Name: Alina Ozerova
Contact: [email protected]
Rotterdam Film Festival 2016
Visions on the Short film Program
Night Soil – Economy of Love is the second film from the trilogy that Dutch artist Melanie Bonajo is working on, and as well as the previous one, it has been selected for the Tiger Shorts Competition program of Rotterdam Film Festival. The pursue of spiritual quest is leading Melanie again to the American scenery – this time discovering her characters in Brooklyn. The film portrays a group of local female sex workers and activists in both metaphorical and expressively physical way.
The women talking about sexual healing and nature are opening themselves to the artist's imagination involving touching odd-shaped vegetables, flower bath and a rainbow of layered bodies set against the famous bridge. In a way it actually serves as a reminder that these women are still living in a concrete jungle, while their experiences and statements about sharing, accepting, trust, and the power that belongs to their bodies are captured on video against the background of the forest, covered with snow or seen through the window. This choice of the setting insists on a romantic perception of nature in general and stands for ideas of authenticity and freedom, visually supporting the discourse of sexuality´s liberation.
While forest, as a symbol of one's connection with energy, is continuously explored by Melanie Bonajo in her art practice, it is just one of the roles that nature can be assigned to.

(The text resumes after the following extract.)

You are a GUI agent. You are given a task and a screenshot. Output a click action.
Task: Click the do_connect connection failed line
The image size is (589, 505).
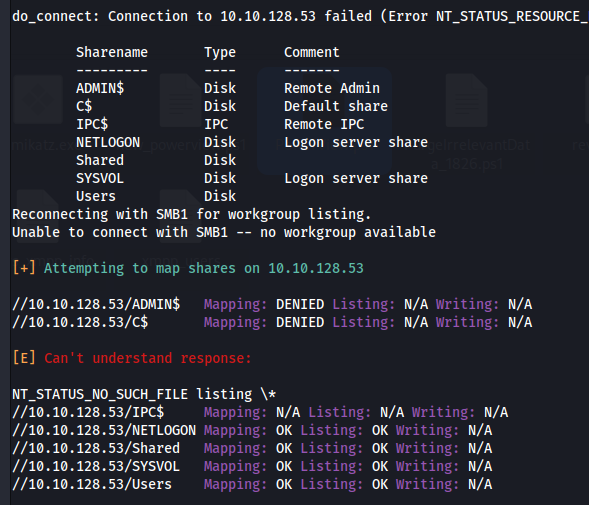coord(301,16)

In a broader context the outspoken wisdom of re-discovered femininity is contrasted with confusion and a desperate hope expressed by young African men in Tout le mond aime le bord de la mer - another film from Tiger Competition. Directed by Spanish filmmaker Keina Espiñeira and nominated by IFFR jury for European Film Awards this film also approaches nature as an immersive and influential force. First comes the forest as a hostile environment where people have to struggle for their lives. Then the ocean as an open stream of possibilities, as well as a physical border between present and future for those who strive to escape from their country, and a separation mark of present and past for those who managed to cross it safely.
'Boubacar, did you like the sea?' asks one of the characters looking at the milky water-scape. And his friend answers - 'We all love seashore'. A fragmented conversation is happening in a group of men watching the waters and sharing advices about how to behave with CETI and the guards when they arrive, telling stories about the brothers who disappeared while crossing the sea and others who had to hide in the woods and die there cause of medications absence.
In the woods, between the massive trees and shallow swampy lakes there is a setting where Keina films her characters while the shadows play on their faces. As an old folk story, dating back to white colonialists appearing in Africa, says – the woods might also be a cursed place, where a white devil incarnation can appear riding a bicycle. It serves as a collective memory container and a landscape for personal experiences to take place.
'Does this film have a script or not?' is a question that one of protagonists asks to the filmmaker. And in the same way you may wonder – does an immigrant's journey over the sea have a certain script? The changing colors of waves and the beach with fine sand is a beautiful place to be as everyone agrees, but we don't know which side of the water these young men are actually facing. And in a future scenario when safely arrived to the opposite shore, a single person standing next to an industrial cistern or, perhaps, a wall of the center for immigration looks so small and fragile, listening if someone would call his name.
It is easy to some extent to make a comparison between Western and non-Western problematic, between spiritual and survival needs contrast opened up by these two films. But what's more important that both work in their own ways, whether it's humor and straightforwardness of nudity or lyrical and metaphoric storytelling. And the conversation bridging these films is about freedom and trespassing the borders, the ones that are physical and emotional or geographical and political borders.